[SUPPLIED MATERIAL Boundary: Start]

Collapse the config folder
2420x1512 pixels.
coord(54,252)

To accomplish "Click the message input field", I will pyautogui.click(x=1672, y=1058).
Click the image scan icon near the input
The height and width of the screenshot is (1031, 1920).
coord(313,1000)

[SUPPLIED MATERIAL Boundary: End]

§ WORK REQUIRED
Write out each entry again, leaving every word as it is.

§ ANSWER BOX
Collapse the config folder
2420x1512 pixels.
coord(54,252)

To accomplish "Click the message input field", I will pyautogui.click(x=1672, y=1058).
Click the image scan icon near the input
The height and width of the screenshot is (1031, 1920).
coord(313,1000)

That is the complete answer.